• **What to do**:
Pictures aside, the data must be reproduced exactly.

----- Data excerpts

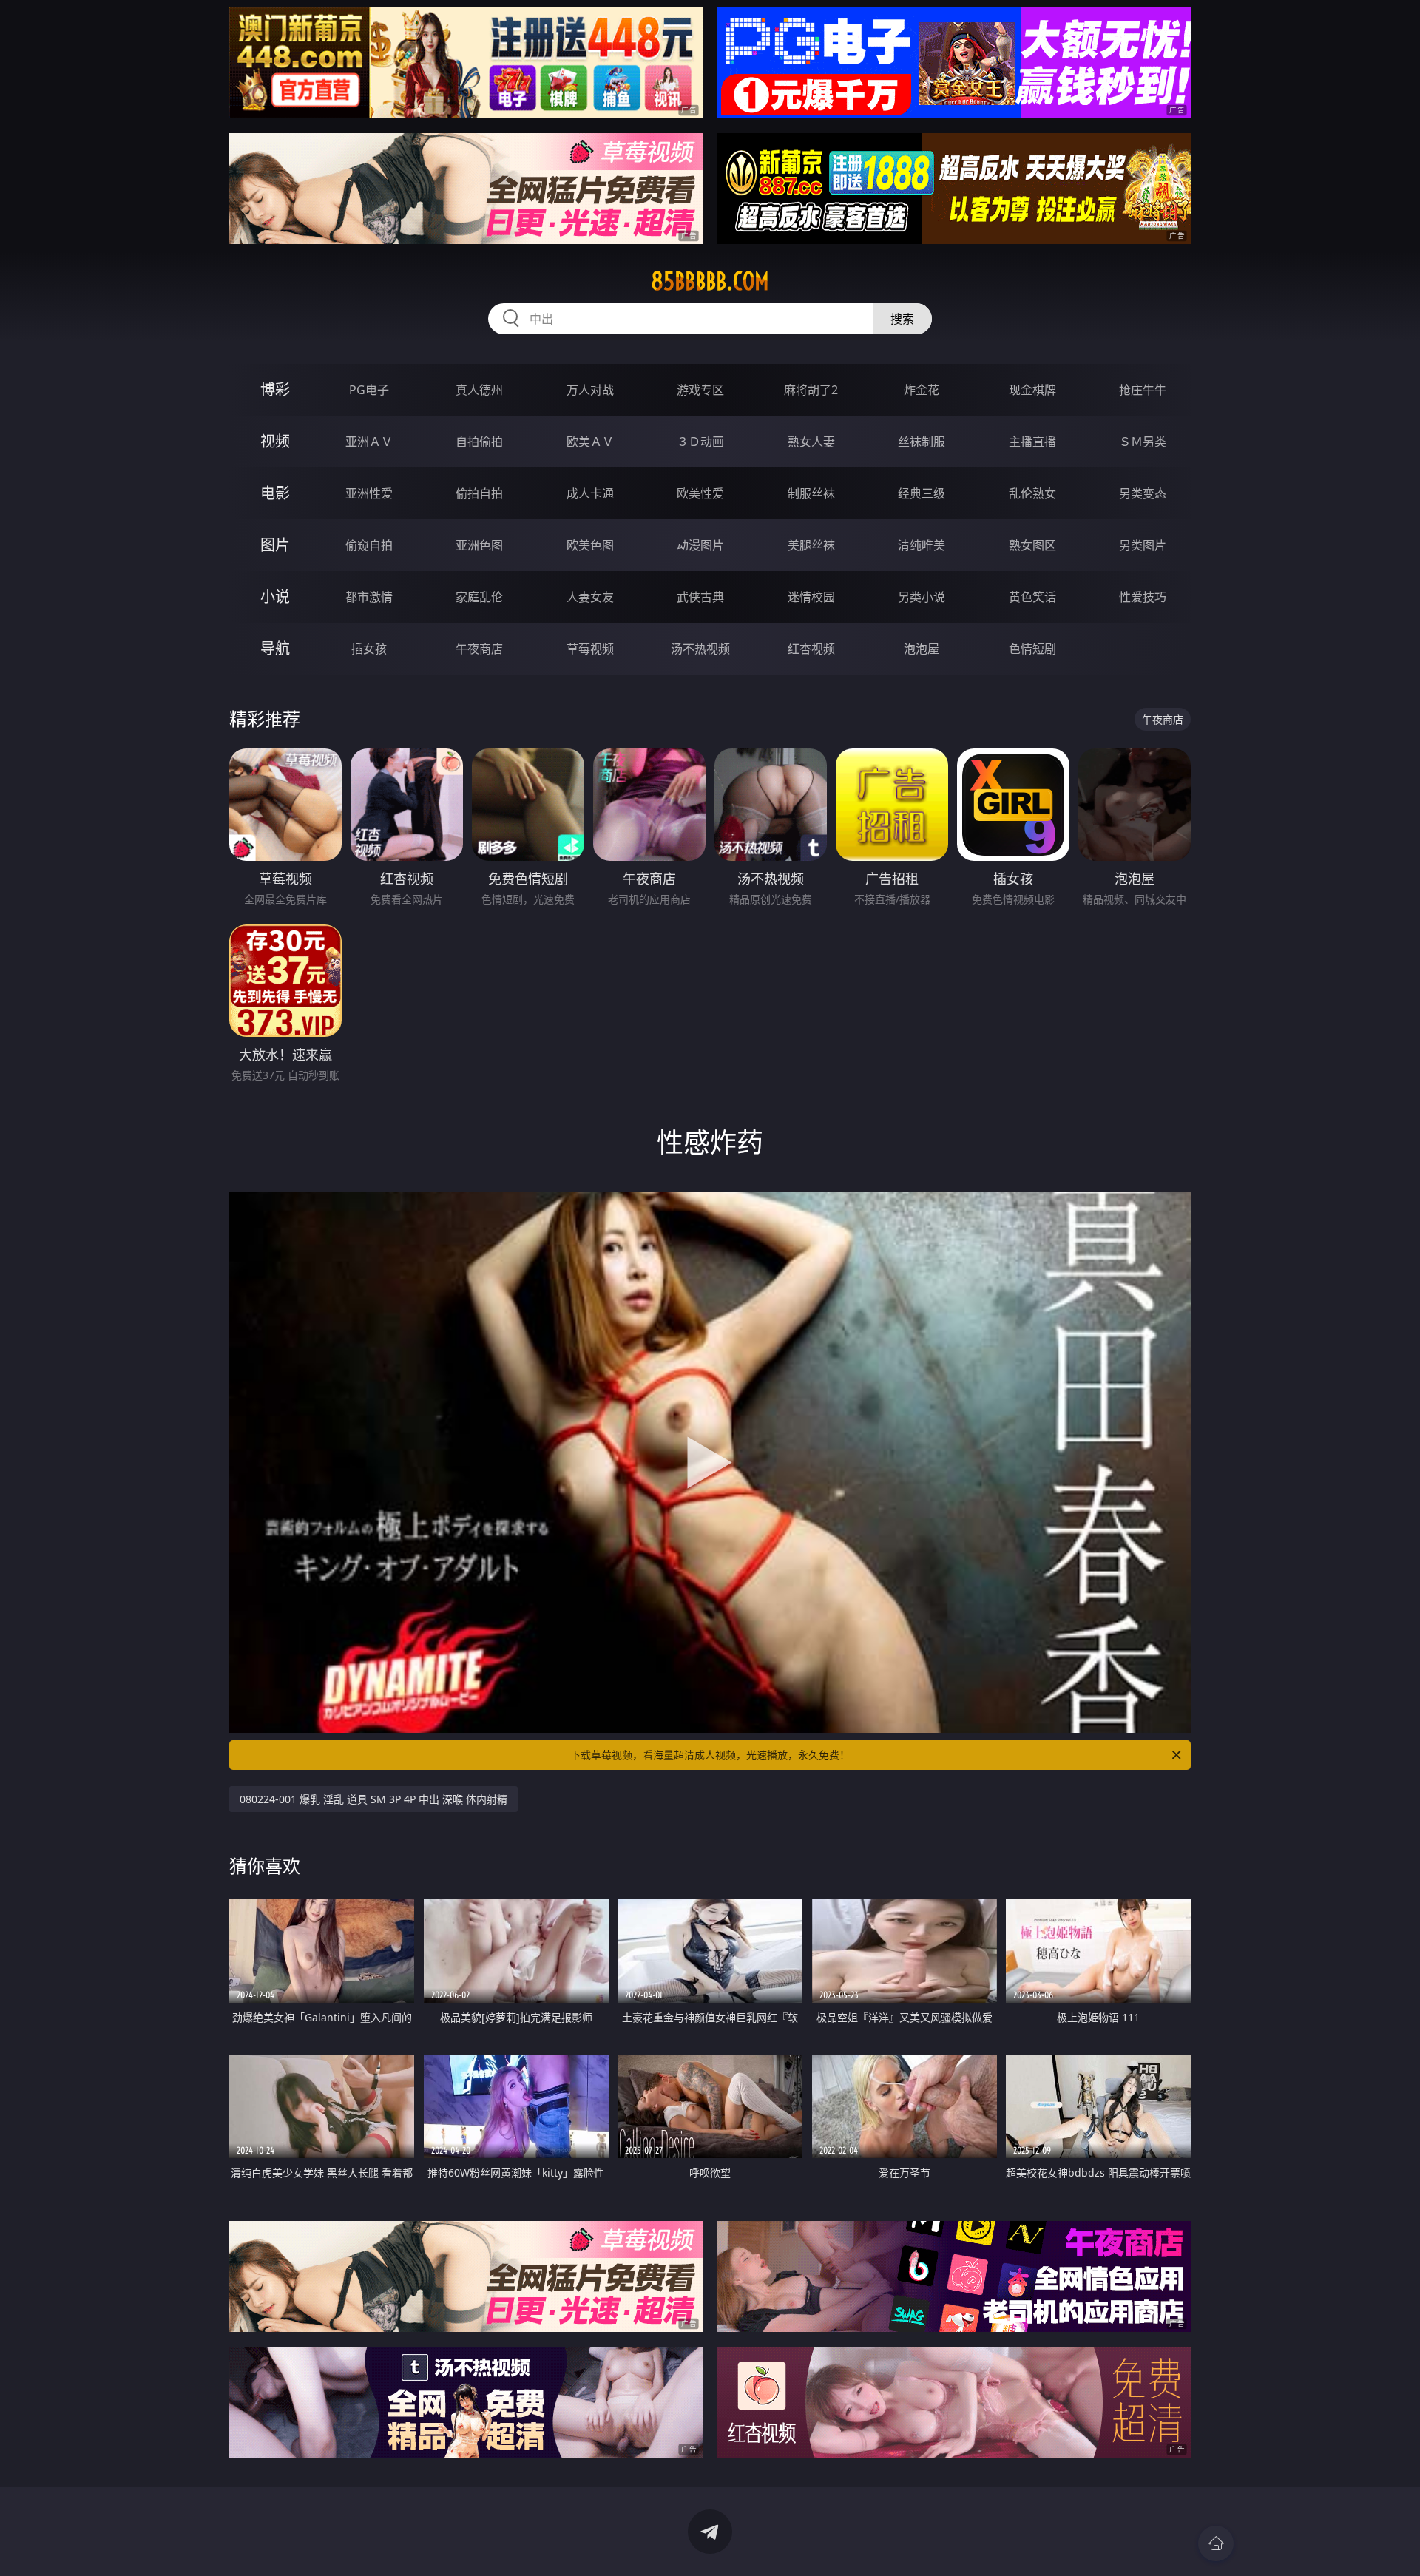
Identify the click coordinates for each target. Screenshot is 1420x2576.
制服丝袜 (811, 493)
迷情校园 (811, 597)
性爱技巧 (1142, 597)
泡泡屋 (921, 648)
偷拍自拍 (479, 493)
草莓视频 (590, 648)
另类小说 (921, 597)
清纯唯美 (921, 545)
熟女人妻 (811, 441)
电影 (275, 493)
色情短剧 (1032, 648)
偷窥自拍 (369, 545)
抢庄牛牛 (1142, 390)
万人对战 (590, 390)
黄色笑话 (1032, 597)
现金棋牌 (1032, 390)
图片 (275, 545)
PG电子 (369, 390)
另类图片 (1142, 545)
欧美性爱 (700, 493)
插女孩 (369, 648)
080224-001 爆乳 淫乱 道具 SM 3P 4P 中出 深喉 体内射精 (373, 1799)
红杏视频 (811, 648)
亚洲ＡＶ (369, 441)
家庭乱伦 (479, 597)
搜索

----------

• **Written answer**:
Identify the click coordinates for each target. Screenshot is 1420x2576.
制服丝袜 (811, 493)
迷情校园 (811, 597)
性爱技巧 (1142, 597)
泡泡屋 (921, 648)
偷拍自拍 (479, 493)
草莓视频 (590, 648)
另类小说 (921, 597)
清纯唯美 (921, 545)
熟女人妻 (811, 441)
电影 (275, 493)
色情短剧 (1032, 648)
偷窥自拍 (369, 545)
抢庄牛牛 (1142, 390)
万人对战 (590, 390)
黄色笑话 (1032, 597)
现金棋牌 (1032, 390)
图片 (275, 545)
PG电子 (369, 390)
另类图片 (1142, 545)
欧美性爱 (700, 493)
插女孩 (369, 648)
080224-001 爆乳 淫乱 道具 SM 3P 4P 中出 深喉 体内射精 (373, 1799)
红杏视频 (811, 648)
亚洲ＡＶ (369, 441)
家庭乱伦 (479, 597)
搜索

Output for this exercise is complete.